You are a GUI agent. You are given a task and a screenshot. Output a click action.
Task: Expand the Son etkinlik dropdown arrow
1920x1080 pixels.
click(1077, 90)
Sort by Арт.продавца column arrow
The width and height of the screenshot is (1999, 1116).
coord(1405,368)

******

# Exercise instructions
Extract all of the material exactly as it is written.

# Response to the task
You are a GUI agent. You are given a task and a screenshot. Output a click action.
Task: Expand the Son etkinlik dropdown arrow
1920x1080 pixels.
click(1077, 90)
Sort by Арт.продавца column arrow
The width and height of the screenshot is (1999, 1116).
coord(1405,368)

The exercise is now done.